> **Problem requirements**
Copy the entries that follow, exactly and completely.

---------- Material for this task

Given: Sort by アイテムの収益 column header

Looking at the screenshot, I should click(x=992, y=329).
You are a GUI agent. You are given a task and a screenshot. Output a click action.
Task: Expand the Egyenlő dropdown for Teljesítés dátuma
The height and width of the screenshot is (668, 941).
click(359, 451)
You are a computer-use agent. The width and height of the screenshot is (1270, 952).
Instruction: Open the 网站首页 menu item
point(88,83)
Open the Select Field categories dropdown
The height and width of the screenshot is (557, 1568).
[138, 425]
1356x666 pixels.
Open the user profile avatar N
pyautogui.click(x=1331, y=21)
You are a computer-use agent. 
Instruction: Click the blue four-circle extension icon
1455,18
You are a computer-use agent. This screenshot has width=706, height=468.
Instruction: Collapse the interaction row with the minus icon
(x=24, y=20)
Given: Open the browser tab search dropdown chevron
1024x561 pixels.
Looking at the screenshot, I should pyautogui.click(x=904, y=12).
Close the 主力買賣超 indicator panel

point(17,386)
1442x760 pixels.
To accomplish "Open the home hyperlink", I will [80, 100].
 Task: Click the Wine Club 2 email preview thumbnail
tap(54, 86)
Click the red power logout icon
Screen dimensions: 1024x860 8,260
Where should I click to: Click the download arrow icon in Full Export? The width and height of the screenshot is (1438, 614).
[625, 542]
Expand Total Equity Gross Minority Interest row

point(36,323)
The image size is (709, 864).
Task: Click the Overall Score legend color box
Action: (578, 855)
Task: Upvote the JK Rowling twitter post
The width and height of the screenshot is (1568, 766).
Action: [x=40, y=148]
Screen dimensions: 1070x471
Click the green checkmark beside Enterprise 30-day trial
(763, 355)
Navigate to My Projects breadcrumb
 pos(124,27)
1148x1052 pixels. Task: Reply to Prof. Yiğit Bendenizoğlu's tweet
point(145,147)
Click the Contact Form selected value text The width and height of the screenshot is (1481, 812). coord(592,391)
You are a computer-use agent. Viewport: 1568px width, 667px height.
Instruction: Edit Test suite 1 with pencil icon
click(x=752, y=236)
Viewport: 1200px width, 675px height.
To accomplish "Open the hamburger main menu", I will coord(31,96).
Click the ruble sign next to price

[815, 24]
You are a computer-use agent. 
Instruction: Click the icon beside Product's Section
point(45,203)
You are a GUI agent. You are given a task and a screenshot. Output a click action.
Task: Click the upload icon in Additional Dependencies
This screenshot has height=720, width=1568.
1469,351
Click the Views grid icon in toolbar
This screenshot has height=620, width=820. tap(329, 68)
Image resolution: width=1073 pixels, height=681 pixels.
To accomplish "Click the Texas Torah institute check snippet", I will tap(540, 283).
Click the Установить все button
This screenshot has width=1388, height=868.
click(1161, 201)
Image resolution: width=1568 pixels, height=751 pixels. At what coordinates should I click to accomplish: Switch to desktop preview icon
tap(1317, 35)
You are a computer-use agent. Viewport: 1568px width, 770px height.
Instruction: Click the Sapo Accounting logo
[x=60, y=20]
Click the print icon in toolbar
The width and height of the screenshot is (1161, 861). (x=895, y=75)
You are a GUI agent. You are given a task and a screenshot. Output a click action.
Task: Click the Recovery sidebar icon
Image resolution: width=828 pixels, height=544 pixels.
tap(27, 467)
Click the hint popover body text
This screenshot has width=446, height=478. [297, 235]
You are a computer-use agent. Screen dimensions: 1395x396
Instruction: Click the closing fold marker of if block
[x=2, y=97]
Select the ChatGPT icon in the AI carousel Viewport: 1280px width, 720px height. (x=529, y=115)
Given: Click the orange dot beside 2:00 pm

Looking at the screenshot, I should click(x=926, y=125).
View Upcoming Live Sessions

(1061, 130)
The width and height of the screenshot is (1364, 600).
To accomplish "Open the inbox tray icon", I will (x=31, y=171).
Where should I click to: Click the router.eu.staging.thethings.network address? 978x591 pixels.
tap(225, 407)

--------------------

> **The answer**
Given: Sort by アイテムの収益 column header

Looking at the screenshot, I should click(x=992, y=329).
You are a GUI agent. You are given a task and a screenshot. Output a click action.
Task: Expand the Egyenlő dropdown for Teljesítés dátuma
The height and width of the screenshot is (668, 941).
click(359, 451)
You are a computer-use agent. The width and height of the screenshot is (1270, 952).
Instruction: Open the 网站首页 menu item
point(88,83)
Open the Select Field categories dropdown
The height and width of the screenshot is (557, 1568).
[138, 425]
1356x666 pixels.
Open the user profile avatar N
pyautogui.click(x=1331, y=21)
You are a computer-use agent. 
Instruction: Click the blue four-circle extension icon
1455,18
You are a computer-use agent. This screenshot has width=706, height=468.
Instruction: Collapse the interaction row with the minus icon
(x=24, y=20)
Given: Open the browser tab search dropdown chevron
1024x561 pixels.
Looking at the screenshot, I should pyautogui.click(x=904, y=12).
Close the 主力買賣超 indicator panel

point(17,386)
1442x760 pixels.
To accomplish "Open the home hyperlink", I will [80, 100].
 Task: Click the Wine Club 2 email preview thumbnail
tap(54, 86)
Click the red power logout icon
Screen dimensions: 1024x860 8,260
Where should I click to: Click the download arrow icon in Full Export? The width and height of the screenshot is (1438, 614).
[625, 542]
Expand Total Equity Gross Minority Interest row

point(36,323)
The image size is (709, 864).
Task: Click the Overall Score legend color box
Action: (578, 855)
Task: Upvote the JK Rowling twitter post
The width and height of the screenshot is (1568, 766).
Action: [x=40, y=148]
Screen dimensions: 1070x471
Click the green checkmark beside Enterprise 30-day trial
(763, 355)
Navigate to My Projects breadcrumb
 pos(124,27)
1148x1052 pixels. Task: Reply to Prof. Yiğit Bendenizoğlu's tweet
point(145,147)
Click the Contact Form selected value text The width and height of the screenshot is (1481, 812). coord(592,391)
You are a computer-use agent. Viewport: 1568px width, 667px height.
Instruction: Edit Test suite 1 with pencil icon
click(x=752, y=236)
Viewport: 1200px width, 675px height.
To accomplish "Open the hamburger main menu", I will coord(31,96).
Click the ruble sign next to price

[815, 24]
You are a computer-use agent. 
Instruction: Click the icon beside Product's Section
point(45,203)
You are a GUI agent. You are given a task and a screenshot. Output a click action.
Task: Click the upload icon in Additional Dependencies
This screenshot has height=720, width=1568.
1469,351
Click the Views grid icon in toolbar
This screenshot has height=620, width=820. tap(329, 68)
Image resolution: width=1073 pixels, height=681 pixels.
To accomplish "Click the Texas Torah institute check snippet", I will tap(540, 283).
Click the Установить все button
This screenshot has width=1388, height=868.
click(1161, 201)
Image resolution: width=1568 pixels, height=751 pixels. At what coordinates should I click to accomplish: Switch to desktop preview icon
tap(1317, 35)
You are a computer-use agent. Viewport: 1568px width, 770px height.
Instruction: Click the Sapo Accounting logo
[x=60, y=20]
Click the print icon in toolbar
The width and height of the screenshot is (1161, 861). (x=895, y=75)
You are a GUI agent. You are given a task and a screenshot. Output a click action.
Task: Click the Recovery sidebar icon
Image resolution: width=828 pixels, height=544 pixels.
tap(27, 467)
Click the hint popover body text
This screenshot has width=446, height=478. [297, 235]
You are a computer-use agent. Screen dimensions: 1395x396
Instruction: Click the closing fold marker of if block
[x=2, y=97]
Select the ChatGPT icon in the AI carousel Viewport: 1280px width, 720px height. (x=529, y=115)
Given: Click the orange dot beside 2:00 pm

Looking at the screenshot, I should click(x=926, y=125).
View Upcoming Live Sessions

(1061, 130)
The width and height of the screenshot is (1364, 600).
To accomplish "Open the inbox tray icon", I will (x=31, y=171).
Where should I click to: Click the router.eu.staging.thethings.network address? 978x591 pixels.
tap(225, 407)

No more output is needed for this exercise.